BuzzFeed and Verizon Media have entered into a partnership that will see ownership of HuffPost move to BuzzFeed.
The deal, announced Thursday, covers “content and advertising,” allowing the two companies to syndicate content on each other’s platforms and sees Verizon Media become a minority shareholder in BuzzFeed.
BuzzFeed will take ownership of Huffpost, previously a competitor in the online content arena. HuffPost, which has Canadian operations based in Toronto and Montreal, has now had three owners over the last decade. Acquired from private ownership in 2011 by AOL, it was then part of Verizon’s US$4 billion acquisition of AOL in 2015.

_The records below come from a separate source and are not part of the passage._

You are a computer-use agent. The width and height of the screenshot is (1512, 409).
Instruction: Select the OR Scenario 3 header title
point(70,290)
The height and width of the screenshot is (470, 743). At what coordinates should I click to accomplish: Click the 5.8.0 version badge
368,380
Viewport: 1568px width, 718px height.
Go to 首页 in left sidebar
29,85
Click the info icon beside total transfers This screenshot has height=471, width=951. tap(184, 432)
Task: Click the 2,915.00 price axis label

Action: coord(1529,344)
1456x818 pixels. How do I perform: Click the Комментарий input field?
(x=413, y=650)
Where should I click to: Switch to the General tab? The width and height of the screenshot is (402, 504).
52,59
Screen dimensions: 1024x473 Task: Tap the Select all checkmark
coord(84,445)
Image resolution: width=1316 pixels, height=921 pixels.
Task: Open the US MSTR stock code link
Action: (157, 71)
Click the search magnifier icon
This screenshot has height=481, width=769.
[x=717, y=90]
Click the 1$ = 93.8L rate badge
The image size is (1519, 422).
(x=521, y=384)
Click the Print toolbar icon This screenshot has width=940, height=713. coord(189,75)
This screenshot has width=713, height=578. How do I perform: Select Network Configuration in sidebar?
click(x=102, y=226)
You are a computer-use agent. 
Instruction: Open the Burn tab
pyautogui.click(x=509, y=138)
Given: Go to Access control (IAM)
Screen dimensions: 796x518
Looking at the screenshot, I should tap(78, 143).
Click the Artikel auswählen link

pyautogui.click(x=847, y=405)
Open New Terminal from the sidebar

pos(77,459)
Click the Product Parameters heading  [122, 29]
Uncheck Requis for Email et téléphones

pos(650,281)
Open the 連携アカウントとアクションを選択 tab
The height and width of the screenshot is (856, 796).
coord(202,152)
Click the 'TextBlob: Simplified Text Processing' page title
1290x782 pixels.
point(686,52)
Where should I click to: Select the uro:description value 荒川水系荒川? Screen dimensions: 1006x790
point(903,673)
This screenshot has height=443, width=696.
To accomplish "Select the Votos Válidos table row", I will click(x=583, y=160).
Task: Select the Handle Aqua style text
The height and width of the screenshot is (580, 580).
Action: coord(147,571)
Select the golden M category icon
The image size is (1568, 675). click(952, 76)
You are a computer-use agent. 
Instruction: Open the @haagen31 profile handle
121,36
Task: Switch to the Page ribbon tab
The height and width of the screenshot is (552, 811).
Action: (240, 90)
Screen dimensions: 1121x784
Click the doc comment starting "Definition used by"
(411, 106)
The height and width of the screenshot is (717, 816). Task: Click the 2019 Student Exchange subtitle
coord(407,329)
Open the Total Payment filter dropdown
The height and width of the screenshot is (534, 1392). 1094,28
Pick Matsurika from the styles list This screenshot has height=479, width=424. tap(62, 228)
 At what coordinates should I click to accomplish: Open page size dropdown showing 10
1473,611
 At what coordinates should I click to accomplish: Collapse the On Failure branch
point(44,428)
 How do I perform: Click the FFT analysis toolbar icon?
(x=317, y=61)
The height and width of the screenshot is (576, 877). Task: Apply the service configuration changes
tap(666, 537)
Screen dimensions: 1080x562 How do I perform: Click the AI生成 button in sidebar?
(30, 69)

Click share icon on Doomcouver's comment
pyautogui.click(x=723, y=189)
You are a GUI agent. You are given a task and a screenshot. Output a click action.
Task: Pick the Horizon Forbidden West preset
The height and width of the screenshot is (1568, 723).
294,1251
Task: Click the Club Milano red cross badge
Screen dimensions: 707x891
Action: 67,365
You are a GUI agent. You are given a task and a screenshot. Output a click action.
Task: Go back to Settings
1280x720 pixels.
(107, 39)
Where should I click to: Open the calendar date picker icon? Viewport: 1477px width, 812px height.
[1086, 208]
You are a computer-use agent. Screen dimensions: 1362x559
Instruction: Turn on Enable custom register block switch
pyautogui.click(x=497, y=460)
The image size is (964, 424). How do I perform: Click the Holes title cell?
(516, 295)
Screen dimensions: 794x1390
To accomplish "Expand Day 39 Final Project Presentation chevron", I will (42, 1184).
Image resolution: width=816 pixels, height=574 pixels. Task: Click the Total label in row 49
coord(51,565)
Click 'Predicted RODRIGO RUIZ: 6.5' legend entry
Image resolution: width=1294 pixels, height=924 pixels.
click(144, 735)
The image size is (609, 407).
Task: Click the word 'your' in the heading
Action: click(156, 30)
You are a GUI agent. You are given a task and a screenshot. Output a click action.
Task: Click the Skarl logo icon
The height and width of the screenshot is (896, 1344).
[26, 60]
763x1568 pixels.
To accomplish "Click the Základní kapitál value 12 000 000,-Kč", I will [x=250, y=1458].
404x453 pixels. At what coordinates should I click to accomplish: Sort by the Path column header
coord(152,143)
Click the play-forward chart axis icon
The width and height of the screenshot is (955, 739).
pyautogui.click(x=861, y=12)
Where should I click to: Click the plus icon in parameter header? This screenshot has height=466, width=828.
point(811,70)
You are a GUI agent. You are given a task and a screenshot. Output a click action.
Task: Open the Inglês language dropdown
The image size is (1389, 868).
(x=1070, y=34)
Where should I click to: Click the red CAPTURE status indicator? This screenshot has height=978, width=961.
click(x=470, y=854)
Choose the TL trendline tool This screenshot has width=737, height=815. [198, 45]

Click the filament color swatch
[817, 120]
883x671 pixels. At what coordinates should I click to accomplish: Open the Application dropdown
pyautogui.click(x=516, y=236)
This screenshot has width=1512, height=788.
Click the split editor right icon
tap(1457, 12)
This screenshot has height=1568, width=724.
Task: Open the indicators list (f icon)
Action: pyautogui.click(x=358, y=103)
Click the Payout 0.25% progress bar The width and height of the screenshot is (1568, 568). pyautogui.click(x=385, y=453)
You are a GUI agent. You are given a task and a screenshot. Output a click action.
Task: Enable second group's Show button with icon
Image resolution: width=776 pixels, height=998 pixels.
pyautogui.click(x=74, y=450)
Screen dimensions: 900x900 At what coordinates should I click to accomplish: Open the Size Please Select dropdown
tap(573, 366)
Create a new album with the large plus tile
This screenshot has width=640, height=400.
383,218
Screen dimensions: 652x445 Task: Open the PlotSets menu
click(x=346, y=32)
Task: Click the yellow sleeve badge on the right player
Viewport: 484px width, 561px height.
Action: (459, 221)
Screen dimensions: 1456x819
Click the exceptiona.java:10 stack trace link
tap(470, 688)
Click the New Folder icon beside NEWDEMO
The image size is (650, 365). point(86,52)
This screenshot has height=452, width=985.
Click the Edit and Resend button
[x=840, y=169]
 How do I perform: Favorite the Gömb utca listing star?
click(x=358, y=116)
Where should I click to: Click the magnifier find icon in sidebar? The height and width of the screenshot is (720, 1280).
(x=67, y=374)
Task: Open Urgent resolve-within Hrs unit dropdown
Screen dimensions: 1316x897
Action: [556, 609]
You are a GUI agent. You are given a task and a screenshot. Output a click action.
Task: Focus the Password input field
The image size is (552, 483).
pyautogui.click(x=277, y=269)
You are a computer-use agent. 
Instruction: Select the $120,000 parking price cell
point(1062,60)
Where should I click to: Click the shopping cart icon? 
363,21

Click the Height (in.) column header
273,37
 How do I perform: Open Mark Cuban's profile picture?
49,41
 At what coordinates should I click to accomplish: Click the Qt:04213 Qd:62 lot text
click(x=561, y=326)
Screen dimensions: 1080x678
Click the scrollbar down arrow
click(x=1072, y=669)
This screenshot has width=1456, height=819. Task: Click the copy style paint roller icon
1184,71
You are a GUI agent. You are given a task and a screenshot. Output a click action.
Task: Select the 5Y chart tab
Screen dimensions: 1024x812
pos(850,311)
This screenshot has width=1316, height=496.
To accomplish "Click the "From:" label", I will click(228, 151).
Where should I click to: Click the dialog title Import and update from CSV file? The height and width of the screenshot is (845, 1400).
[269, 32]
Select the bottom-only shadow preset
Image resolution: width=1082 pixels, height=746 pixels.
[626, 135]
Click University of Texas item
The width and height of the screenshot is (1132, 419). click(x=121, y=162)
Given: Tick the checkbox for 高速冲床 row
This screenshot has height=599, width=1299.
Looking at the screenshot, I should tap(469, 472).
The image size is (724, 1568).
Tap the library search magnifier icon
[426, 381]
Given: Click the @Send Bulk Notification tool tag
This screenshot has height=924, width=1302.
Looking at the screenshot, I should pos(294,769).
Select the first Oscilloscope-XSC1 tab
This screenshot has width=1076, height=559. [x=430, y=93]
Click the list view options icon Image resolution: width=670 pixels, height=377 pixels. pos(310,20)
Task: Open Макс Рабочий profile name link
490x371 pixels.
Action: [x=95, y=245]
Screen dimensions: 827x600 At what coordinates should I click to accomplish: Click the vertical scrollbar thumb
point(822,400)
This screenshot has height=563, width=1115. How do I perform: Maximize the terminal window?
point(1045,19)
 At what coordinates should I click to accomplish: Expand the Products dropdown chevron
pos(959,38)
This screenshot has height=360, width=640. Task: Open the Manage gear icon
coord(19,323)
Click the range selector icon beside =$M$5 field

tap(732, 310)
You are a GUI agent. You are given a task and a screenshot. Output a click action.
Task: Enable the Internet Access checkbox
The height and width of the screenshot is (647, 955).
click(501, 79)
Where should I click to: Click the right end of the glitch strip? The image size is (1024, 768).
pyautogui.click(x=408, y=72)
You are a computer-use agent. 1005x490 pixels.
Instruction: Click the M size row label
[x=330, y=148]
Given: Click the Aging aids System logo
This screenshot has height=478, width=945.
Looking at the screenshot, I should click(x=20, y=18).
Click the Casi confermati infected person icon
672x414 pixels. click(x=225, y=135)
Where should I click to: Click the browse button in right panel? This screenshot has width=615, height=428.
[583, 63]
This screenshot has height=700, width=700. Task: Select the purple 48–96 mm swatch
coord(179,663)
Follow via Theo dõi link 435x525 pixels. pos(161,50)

At press time, Verizon Media Canada had not yet responded to requests for comment.
Beyond HuffPost, the deal gives BuzzFeed access to Verizon’s ad networks — and their data — which spans desktop and mobile, connected and addressable TV, video and digital OOH.
The two companies plan to create an innovation group to “explore monetization opportunities, and leverage emerging ad formats, including extended reality (XR) and AR applications,” according to a release.
In June, Verizon Media launched Verizon Media Immersive, a unit dedicated to XR development and exploring ad media options for the company’s nascent 5G mobile network.
Terms of the deal were not disclosed, but The Wall Street Journal is reporting it as a stock deal.